**ASSIGNED TASK:**
Print the listing below once more, unchanged.
:: MATERIAL SHOWN
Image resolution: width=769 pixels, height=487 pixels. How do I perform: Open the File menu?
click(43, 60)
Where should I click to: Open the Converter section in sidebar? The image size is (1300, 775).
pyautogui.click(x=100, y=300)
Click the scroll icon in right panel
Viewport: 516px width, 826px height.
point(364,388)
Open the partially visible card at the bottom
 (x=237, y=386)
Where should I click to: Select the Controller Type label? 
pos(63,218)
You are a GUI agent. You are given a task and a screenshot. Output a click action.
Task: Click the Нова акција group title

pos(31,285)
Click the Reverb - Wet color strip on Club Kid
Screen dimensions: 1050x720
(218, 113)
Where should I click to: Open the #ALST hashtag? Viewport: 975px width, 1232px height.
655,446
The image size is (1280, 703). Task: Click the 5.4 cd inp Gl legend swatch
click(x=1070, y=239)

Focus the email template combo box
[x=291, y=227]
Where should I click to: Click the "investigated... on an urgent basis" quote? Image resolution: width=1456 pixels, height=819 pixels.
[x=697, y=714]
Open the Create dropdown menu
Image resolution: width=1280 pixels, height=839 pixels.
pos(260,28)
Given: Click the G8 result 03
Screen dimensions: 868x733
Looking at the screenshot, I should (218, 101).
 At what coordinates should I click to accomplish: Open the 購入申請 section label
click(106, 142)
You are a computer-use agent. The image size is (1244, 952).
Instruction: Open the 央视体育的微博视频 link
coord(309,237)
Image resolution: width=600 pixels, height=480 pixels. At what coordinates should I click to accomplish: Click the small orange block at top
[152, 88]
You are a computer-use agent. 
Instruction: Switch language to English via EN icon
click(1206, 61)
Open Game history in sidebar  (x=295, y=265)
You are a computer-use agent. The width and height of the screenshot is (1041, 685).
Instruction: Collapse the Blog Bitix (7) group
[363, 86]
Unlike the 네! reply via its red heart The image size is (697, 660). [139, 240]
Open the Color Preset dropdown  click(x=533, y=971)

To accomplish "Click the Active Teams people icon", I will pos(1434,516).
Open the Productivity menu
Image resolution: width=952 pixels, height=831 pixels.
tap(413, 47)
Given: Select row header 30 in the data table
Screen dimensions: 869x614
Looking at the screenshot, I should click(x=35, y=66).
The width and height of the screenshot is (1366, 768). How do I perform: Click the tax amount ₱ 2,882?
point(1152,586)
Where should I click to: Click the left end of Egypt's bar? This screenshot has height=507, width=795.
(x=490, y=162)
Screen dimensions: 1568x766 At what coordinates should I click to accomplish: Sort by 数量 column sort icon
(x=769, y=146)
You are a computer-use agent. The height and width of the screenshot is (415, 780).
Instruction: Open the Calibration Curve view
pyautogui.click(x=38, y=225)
::::
**COMPLETED TASK:**
Image resolution: width=769 pixels, height=487 pixels. How do I perform: Open the File menu?
click(43, 60)
Where should I click to: Open the Converter section in sidebar? The image size is (1300, 775).
pyautogui.click(x=100, y=300)
Click the scroll icon in right panel
Viewport: 516px width, 826px height.
point(364,388)
Open the partially visible card at the bottom
 (x=237, y=386)
Where should I click to: Select the Controller Type label? 
pos(63,218)
You are a GUI agent. You are given a task and a screenshot. Output a click action.
Task: Click the Нова акција group title

pos(31,285)
Click the Reverb - Wet color strip on Club Kid
Screen dimensions: 1050x720
(218, 113)
Where should I click to: Open the #ALST hashtag? Viewport: 975px width, 1232px height.
655,446
The image size is (1280, 703). Task: Click the 5.4 cd inp Gl legend swatch
click(x=1070, y=239)

Focus the email template combo box
[x=291, y=227]
Where should I click to: Click the "investigated... on an urgent basis" quote? Image resolution: width=1456 pixels, height=819 pixels.
[x=697, y=714]
Open the Create dropdown menu
Image resolution: width=1280 pixels, height=839 pixels.
pos(260,28)
Given: Click the G8 result 03
Screen dimensions: 868x733
Looking at the screenshot, I should (218, 101).
 At what coordinates should I click to accomplish: Open the 購入申請 section label
click(106, 142)
You are a computer-use agent. The image size is (1244, 952).
Instruction: Open the 央视体育的微博视频 link
coord(309,237)
Image resolution: width=600 pixels, height=480 pixels. At what coordinates should I click to accomplish: Click the small orange block at top
[152, 88]
You are a computer-use agent. 
Instruction: Switch language to English via EN icon
click(1206, 61)
Open Game history in sidebar  (x=295, y=265)
You are a computer-use agent. The width and height of the screenshot is (1041, 685).
Instruction: Collapse the Blog Bitix (7) group
[363, 86]
Unlike the 네! reply via its red heart The image size is (697, 660). [139, 240]
Open the Color Preset dropdown  click(x=533, y=971)

To accomplish "Click the Active Teams people icon", I will pos(1434,516).
Open the Productivity menu
Image resolution: width=952 pixels, height=831 pixels.
tap(413, 47)
Given: Select row header 30 in the data table
Screen dimensions: 869x614
Looking at the screenshot, I should click(x=35, y=66).
The width and height of the screenshot is (1366, 768). How do I perform: Click the tax amount ₱ 2,882?
point(1152,586)
Where should I click to: Click the left end of Egypt's bar? This screenshot has height=507, width=795.
(x=490, y=162)
Screen dimensions: 1568x766 At what coordinates should I click to accomplish: Sort by 数量 column sort icon
(x=769, y=146)
You are a computer-use agent. The height and width of the screenshot is (415, 780).
Instruction: Open the Calibration Curve view
pyautogui.click(x=38, y=225)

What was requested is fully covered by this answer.